**Given exercise**
In the GPA thread, why does Mike_V say that how much GPA matters for film school acceptance depends on the school? Answer in one to three sentences.

**Document segment**

---------------

# Importance of GPA?



## manguforcheap (Dec 5, 2012)

How important is GPA/prestige of undergraduate institution in terms of film school acceptance?


----------



## Mike_V (Dec 5, 2012)

very highly dependant on the school. Some schools demand that you have a certain GPA before they even care to look at your application.

Others would weigh it towards your resume and work submitted.


----------



## roaming_saint (Dec 6, 2012)

Does the GPA (or in some cases the GRE scores) act simply as a filter i.e. if you are above the minimum required score they will look at your application.
Or does it actually factor into the admission process as much as resume and other work submitted.
If it is the latter then do they distinguish between a 3.0 from a tough engineering college compared to a 4.0 from a relatively easier college.


----------



## Mighty (Dec 6, 2012)

How do I find out if they DON'T evaluate my application because of a GPA that is below the minimum? 

My UGPA ~2.98, min = 3.0


----------



## Mike_V (Dec 6, 2012)

I don't know. I heard that some schools use it as a baseline to measure you then weigh in the other stuff to see if it will make you "acceptable"

Other schools have options where you can use the GRE to offset your low gpa. (and in international students' cases, supplememnt parts of it with the TOEFL)

On the other hand, if you have a strong resume/work experience + a very convincing paper then that might somehow tip the scales in your favor.


----------



## faci444 (Mar 22, 2013)

Hello guys..If you have strong GPA then no problem is occurred when you take admission on any school or university but if you have low GPA then problem is occur...Scale of the attendance and marks is essential contribution to make the good GPA.


----------

---------------

**Dataset section**
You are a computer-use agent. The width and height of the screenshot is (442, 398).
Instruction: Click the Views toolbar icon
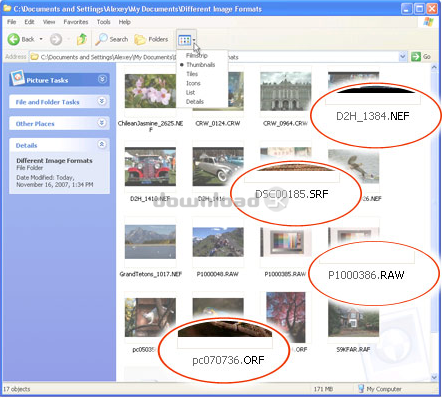tap(184, 40)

---------------

**Exercise result**
Some schools require a certain GPA before they will look at an application at all. Others weigh an applicant more on the resume and submitted work.